Say your inference computer can process N weights per time slice
You divide the problem into 4 steps of size A,B,C, and D
You have M pieces of training data
They are subdivided into sets for each problem step: a,b,c,d
For ease of discussion, assume all sets and NN are the same size: A=B=C=D=N/4 and a=b=c=d=M/4
When you train, you run training 4 times, once for each sub step. Say it takes 100 Million rounds for a good output.
Total training: 4 steps * 100 million * M/4 cases * N/4 weights = 1/4 * 100 million * M*N or
25 million * N * M
Then you realize breaking the problem up into discrete steps looses a lot of context and you would be better off with one full sized net training on all the data.

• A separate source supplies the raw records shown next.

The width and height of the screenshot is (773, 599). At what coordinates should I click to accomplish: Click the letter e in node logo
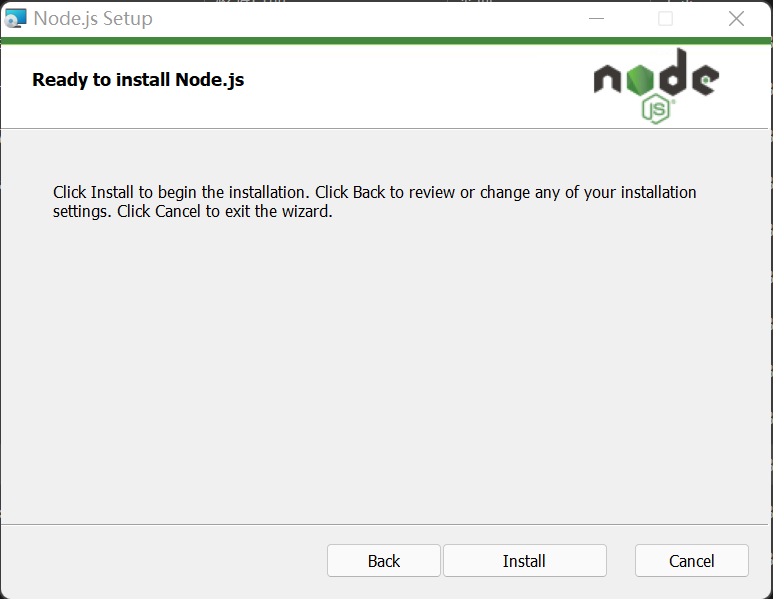(705, 79)
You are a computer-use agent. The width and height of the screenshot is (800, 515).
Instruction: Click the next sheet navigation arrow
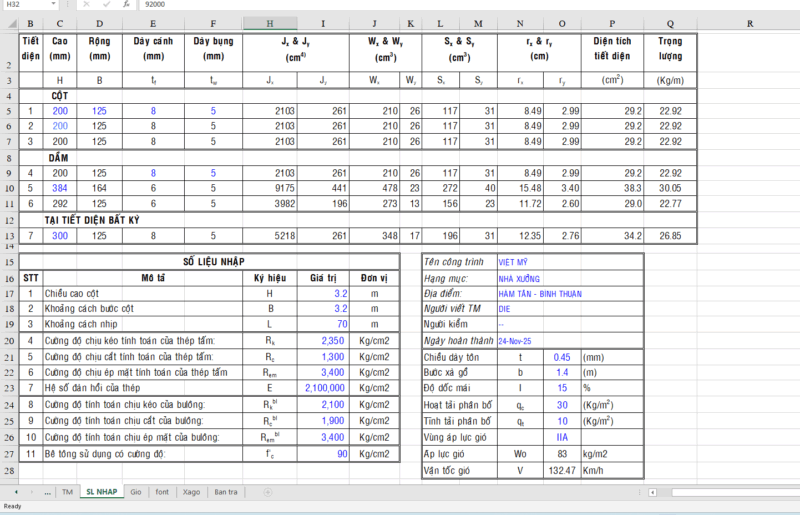click(x=32, y=492)
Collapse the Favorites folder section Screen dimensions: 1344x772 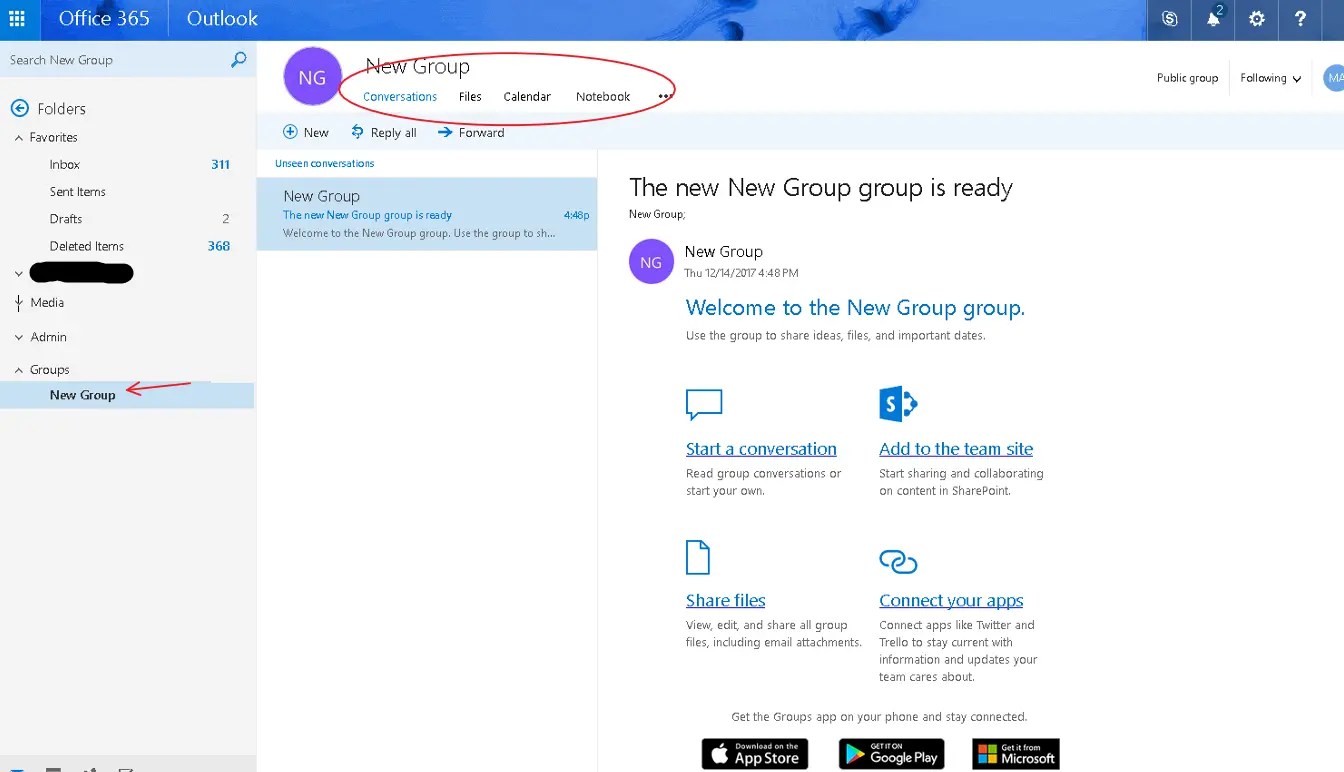point(17,137)
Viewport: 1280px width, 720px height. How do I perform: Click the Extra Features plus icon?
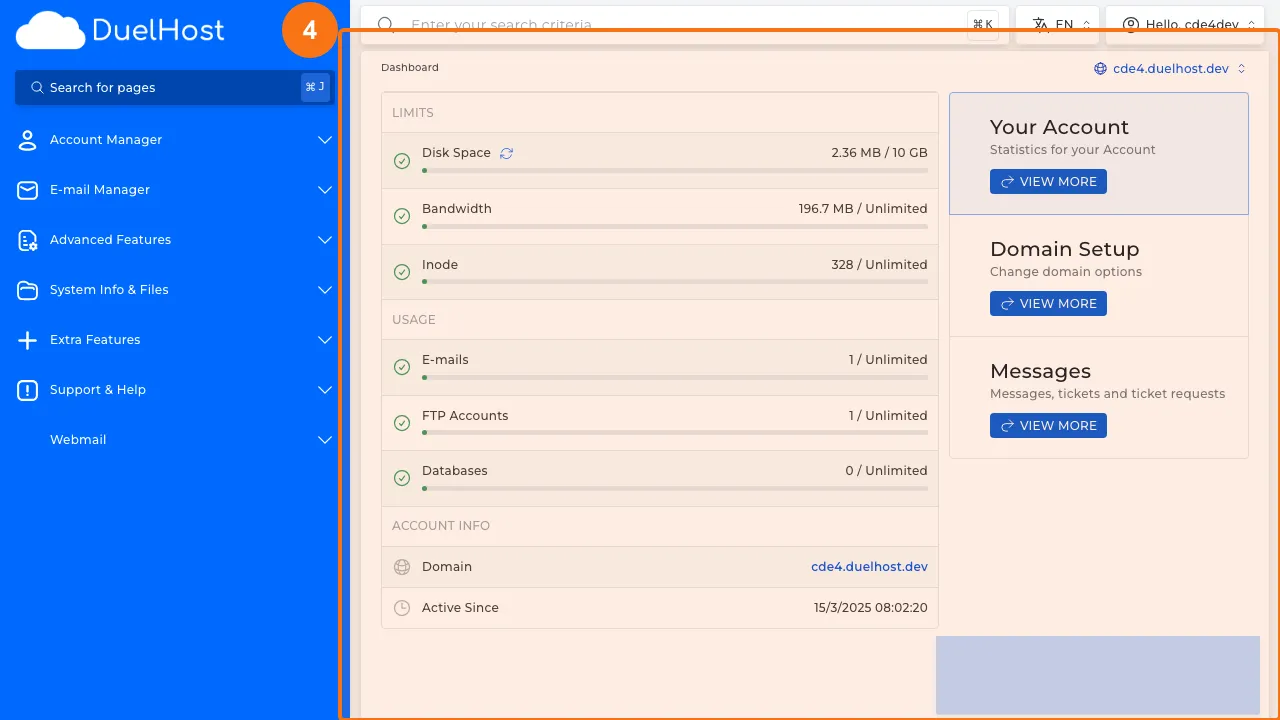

1 step * 100 million * M cases * N weights = 100 million * N * M
Presto, you just quadrupled the amount of training compute needed.
HOWEVER!
Remember how your training data was case specific and you needed 100 million runs of that subset of cases on a subset of the full NN to get good results? Yeah, that didn't go away. You are now tweaking 4x the weights each run and may need to run each test case 4x (or 16x) more times to move the parameters sufficiently (due to the adjustment coefficient changing and number of parameters impacted per run)
Say it's only 4x more, now your compute requirements are 16 times greater than before. if 16x, that's a 64x total increase.
Even at 4x due purely to unification, that's a lot more compute for the same training speed and further additional cases need 4x additional compute than before. Plus, you can no longer just split the task into 4 independent cluster of training.
Time to enter the Dojo.